Friday, 21 February 2014

Two Coleridge Books



The Treachery at Nether Stowey, by Matthew Greenwood [Blue Shed press, but I don’t think the book is available here anymore, so you can buy here]
From Culbone Wood – In Xanadu, note books and fantasies, by Tom Lowenstein [Shearsman, and can be purchased here]

Both of these authors create narrative ruses to present their reflections on Coleridge, and as a reader your inclination to the formal or to the philosophical will determine which you will want to pursue. I think the poles I have just drawn are important to exaggerate so because both writers treat those styles to extremes.


Matthew Greenwood presents a range of forensic, transactional pieces that are authored by various people watching and documenting the political and irreverent activities of S.T. Coleridge. The snippets of information come via imaginary letters, extracts from journals, memoranda, transcripts from meetings before The Board of Interrogation of the Privy Council and records of conversations with the Prime Minister, to name a selection. Their imagined authors range from the Duke of Portland to the Government Code-Breaker ‘Maddison’ and then anonymous sources, to name a selection. It is cloak and dagger stuff throughout and if this kind of relentless information-gathering and accusation is of interest you will probably be carried along by the varying sources and intrigue this can generate. I found the repetitive nature of such styles of writing – differing only in their type but not in voice or pace or even emotive impact – quite flat and ultimately uninteresting. But if the detailed and informed content of those imaginary observations are of themselves intriguing, then the studious representation of them will engage. 

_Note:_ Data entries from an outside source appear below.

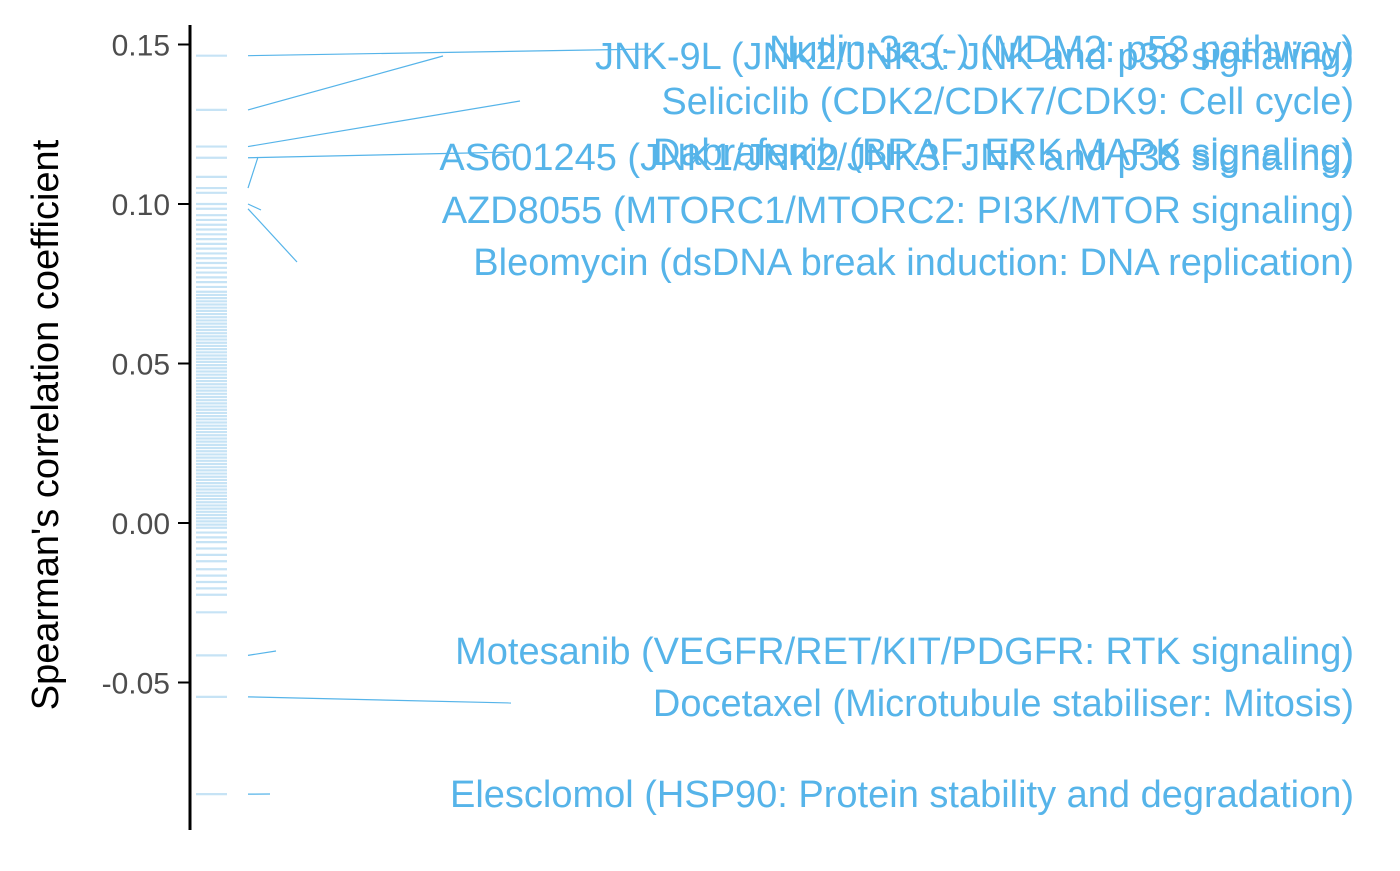 The height and width of the screenshot is (871, 1400). I want to click on rug-layer, so click(212, 425).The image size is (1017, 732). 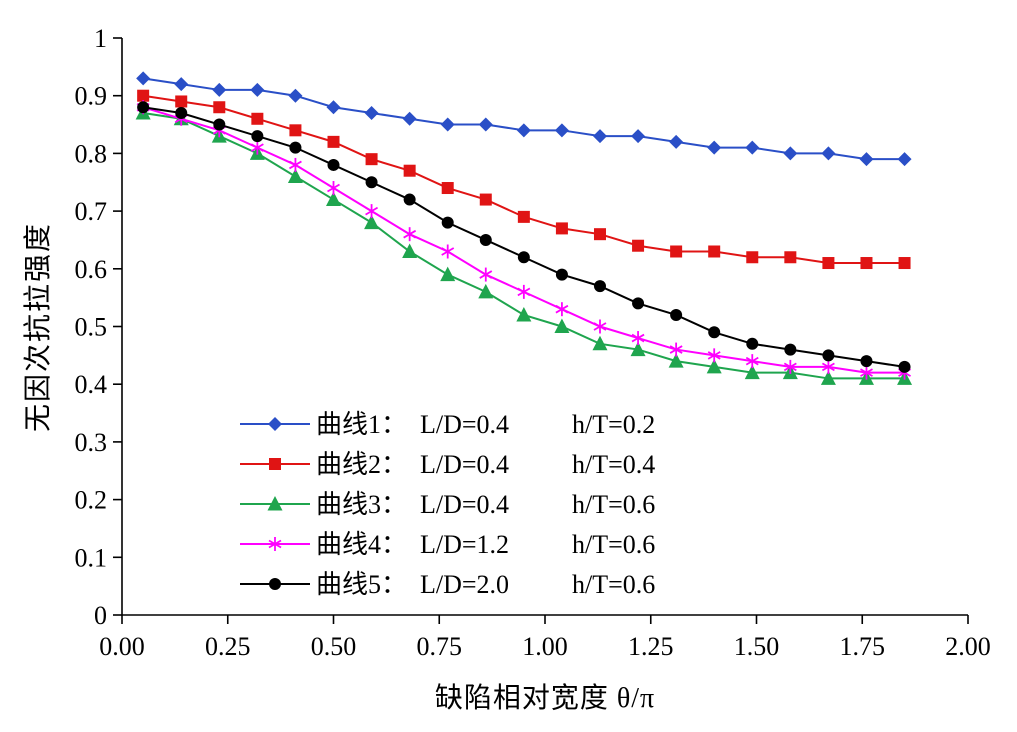 I want to click on legend-row: 曲线1： L/D=0.4 h/T=0.2, so click(x=448, y=424).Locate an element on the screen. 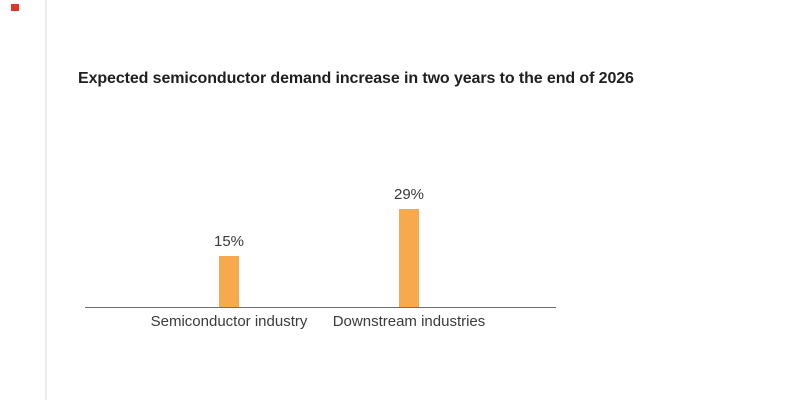 This screenshot has width=800, height=400. bar-group-downstream: 29% is located at coordinates (409, 247).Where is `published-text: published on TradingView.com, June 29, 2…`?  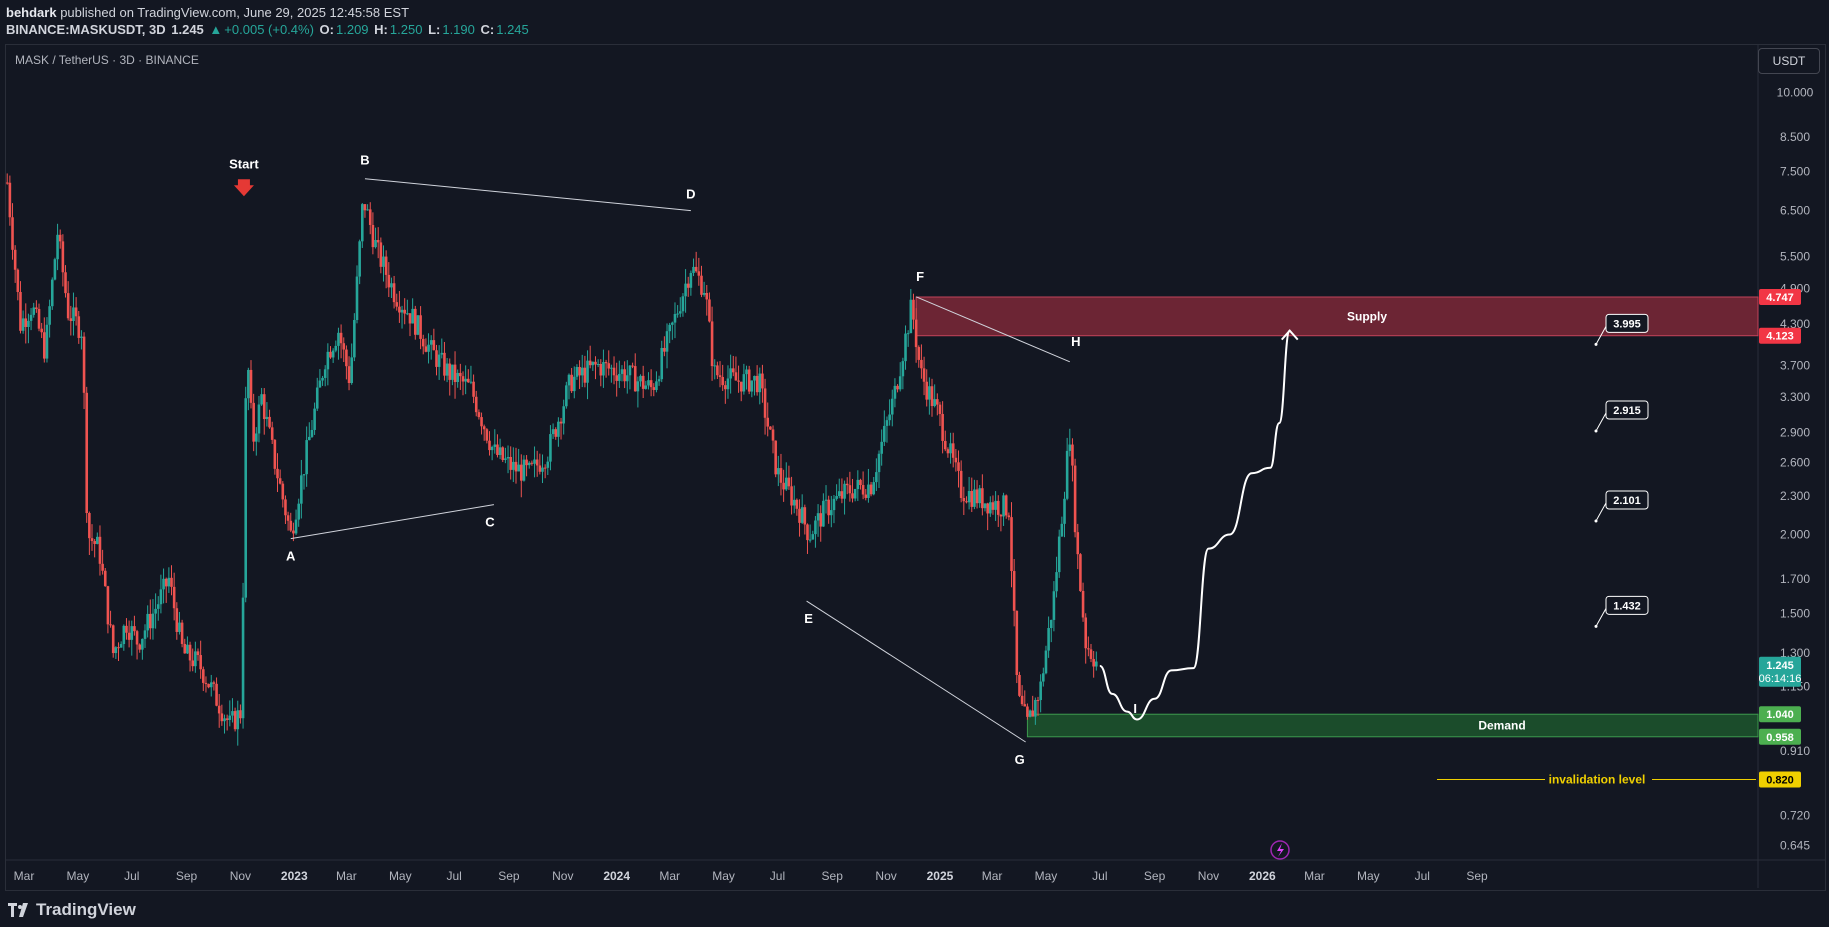
published-text: published on TradingView.com, June 29, 2… is located at coordinates (235, 12).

Tom Lowenstein presents a prose narrative in Coleridge’s voice [or not, it could be a more generalised if sympathetic voice, but I prefer to read it as STC] so it is singular as well as philosophical, though that isn’t to say it reads poetically all of the time. Indeed, this is a bravura piece of writing in many ways, but the intensity of Lowenstein’s encapsulation of Coleridge’s thoughts and expression can be rather academic and, perhaps for some, too learned. For example, there is a wonderful section early on where our author Coleridge ruminates on the syllabic considerations of changing Purchas’s Xaindu, as he puts it, ‘exfoliating to become Xanadu – a tri-syllable which was easy enough to tessellate into an iambic sequence.’ Now, I rather liked this learned launch into the mechanisms of metre, but it is easy to understand how some would prefer the imagined expose of treachery over the expose of measuring feet in a poetic line! Lowenstein’s research into and knowledge of Coleridge is impressive, as is Greenwood’s, but the imagined depths of Lowenstein’s explorations into the writing of Kubla Khan hold an intrinsic interest for this reader because it seems in such empathy with Coleridge as poet and philosopher whereas Greenwood is observing and examining from the outside. It is worth noting that there are also expansive poetic passages in Lowenstein's book which are beautiful and evocative in their own right.

I can only repeat, reading either is very much a matter of personal choice as the extremes of each focus will alienate if you do not share in the intense ruse of the narrative.